Introduction: The population of Australia at the very highest ages is growing rapidly, like that of many countries. But official population estimates at these ages are of lower quality than those at younger ages, a problem shared by many countries which base their population estimates on census counts. This has implications for many uses of the data, especially rates for which the estimates provide denominators.
Objective: The aims of this paper are to (1) present new population estimates of Australia’s centenarian population (those aged 100 years and above) for 1981 to 2016 which are better quality than official statistics, and (2) illustrate the utility of such estimates as rate denominators by calculating centenarian death rates.
Methods: Population estimates at the highest ages were prepared using a combination of the Extinct Cohort method and a modified Survivor Ratio method. The key modifications of the latter involve projecting and smoothing Survivor Ratios within an iterative set of calculations. Death rates were calculated as standard occurrence/exposure rates. Input data of deaths and official Estimated Resident Populations were obtained from the Australian Bureau of Statistics.

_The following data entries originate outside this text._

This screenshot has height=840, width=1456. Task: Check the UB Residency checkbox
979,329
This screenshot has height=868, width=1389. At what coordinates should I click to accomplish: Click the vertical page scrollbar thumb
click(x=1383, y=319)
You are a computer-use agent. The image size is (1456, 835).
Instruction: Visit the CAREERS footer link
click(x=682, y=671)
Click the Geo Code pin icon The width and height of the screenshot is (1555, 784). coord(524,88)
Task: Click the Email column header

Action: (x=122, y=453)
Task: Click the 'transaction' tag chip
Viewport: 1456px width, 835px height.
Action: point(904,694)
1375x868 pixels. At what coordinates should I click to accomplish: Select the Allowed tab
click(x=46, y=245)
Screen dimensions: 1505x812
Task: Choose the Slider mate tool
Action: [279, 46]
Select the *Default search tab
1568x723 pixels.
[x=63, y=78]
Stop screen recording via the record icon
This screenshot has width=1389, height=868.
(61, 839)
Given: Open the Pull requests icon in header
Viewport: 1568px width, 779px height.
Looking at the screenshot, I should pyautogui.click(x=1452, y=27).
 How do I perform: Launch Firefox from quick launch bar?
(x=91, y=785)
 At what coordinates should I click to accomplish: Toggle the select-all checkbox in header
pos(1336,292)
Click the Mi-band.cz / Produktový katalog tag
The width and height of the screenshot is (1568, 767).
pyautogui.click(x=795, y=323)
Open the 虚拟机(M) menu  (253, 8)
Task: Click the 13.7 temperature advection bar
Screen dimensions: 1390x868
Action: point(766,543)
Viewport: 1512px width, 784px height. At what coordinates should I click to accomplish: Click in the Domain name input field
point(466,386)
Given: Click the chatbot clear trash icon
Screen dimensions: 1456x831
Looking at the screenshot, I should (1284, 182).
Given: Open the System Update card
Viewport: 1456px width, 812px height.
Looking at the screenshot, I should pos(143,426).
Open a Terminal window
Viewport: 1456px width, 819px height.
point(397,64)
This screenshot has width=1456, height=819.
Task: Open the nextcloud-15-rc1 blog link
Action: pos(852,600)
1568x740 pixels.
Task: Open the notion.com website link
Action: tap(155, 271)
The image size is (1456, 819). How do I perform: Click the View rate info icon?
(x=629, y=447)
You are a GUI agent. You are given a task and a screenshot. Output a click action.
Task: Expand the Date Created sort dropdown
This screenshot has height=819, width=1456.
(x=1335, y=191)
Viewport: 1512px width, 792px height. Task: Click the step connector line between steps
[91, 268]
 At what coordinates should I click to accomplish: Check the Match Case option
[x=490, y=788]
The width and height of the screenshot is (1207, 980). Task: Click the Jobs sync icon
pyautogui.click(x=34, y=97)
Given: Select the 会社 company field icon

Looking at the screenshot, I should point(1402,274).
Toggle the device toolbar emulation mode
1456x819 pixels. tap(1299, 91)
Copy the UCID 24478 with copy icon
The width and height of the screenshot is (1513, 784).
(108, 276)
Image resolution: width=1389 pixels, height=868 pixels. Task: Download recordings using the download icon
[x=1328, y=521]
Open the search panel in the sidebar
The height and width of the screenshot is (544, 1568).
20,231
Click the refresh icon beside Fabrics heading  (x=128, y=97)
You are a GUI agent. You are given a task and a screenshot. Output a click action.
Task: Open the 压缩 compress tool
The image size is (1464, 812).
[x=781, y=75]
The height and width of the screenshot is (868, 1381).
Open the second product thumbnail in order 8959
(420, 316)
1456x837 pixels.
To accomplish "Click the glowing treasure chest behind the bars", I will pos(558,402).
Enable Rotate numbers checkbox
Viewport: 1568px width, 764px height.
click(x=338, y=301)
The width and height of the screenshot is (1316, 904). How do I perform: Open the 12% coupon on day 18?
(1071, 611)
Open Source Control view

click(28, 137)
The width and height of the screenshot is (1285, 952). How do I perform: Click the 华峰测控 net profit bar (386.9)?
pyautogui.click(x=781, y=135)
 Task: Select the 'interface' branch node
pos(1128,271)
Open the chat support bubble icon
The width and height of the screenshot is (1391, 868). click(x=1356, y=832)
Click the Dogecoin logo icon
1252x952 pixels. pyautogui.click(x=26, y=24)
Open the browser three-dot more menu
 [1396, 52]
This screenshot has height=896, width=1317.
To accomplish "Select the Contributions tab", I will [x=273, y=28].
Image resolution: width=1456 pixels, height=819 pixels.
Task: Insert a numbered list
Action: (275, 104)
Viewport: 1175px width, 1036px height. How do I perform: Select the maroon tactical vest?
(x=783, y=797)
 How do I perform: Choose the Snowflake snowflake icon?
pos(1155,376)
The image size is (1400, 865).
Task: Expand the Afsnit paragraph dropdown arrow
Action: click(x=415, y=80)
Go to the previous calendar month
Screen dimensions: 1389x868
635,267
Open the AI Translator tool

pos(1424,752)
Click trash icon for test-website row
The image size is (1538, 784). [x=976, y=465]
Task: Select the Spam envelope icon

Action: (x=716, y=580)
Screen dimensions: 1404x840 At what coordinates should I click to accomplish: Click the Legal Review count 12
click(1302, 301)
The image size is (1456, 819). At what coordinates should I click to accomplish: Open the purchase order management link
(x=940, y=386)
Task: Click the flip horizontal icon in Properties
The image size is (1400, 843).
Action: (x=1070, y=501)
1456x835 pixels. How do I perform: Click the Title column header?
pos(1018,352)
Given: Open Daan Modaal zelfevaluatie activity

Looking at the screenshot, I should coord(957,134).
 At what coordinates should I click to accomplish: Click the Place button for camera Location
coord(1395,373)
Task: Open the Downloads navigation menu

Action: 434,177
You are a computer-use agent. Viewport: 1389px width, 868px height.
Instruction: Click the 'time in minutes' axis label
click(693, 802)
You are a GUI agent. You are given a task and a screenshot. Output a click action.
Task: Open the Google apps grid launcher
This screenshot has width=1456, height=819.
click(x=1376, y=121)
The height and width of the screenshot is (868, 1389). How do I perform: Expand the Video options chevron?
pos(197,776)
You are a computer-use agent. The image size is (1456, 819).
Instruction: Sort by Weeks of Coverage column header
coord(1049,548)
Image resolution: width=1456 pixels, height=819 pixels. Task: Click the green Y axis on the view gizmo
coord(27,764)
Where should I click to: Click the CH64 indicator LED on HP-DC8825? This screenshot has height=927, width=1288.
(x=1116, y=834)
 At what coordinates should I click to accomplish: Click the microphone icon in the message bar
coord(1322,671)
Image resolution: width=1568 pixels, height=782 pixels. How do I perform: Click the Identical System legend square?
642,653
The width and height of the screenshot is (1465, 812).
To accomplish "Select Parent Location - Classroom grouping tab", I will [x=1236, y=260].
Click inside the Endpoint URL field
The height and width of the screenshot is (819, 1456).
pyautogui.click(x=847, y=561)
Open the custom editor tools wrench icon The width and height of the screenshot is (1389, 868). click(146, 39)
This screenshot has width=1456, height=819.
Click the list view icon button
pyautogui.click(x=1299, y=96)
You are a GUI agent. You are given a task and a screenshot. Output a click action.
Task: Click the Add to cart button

Results: We show that Australia’s centenarian population grew from about 500 in 1981 to just over 3,900 by 2016, equivalent to an annual average growth rate of 5.9%. Centenarian death rates for the 1981-2016 period remained roughly steady, averaging 0.44 for females and 0.51 for males.
Conclusions: Our modified approach adds a degree of stability to the Survivor Ratio method and yields high-quality population estimates and death rates at advanced ages. It could easily be implemented by national statistical offices.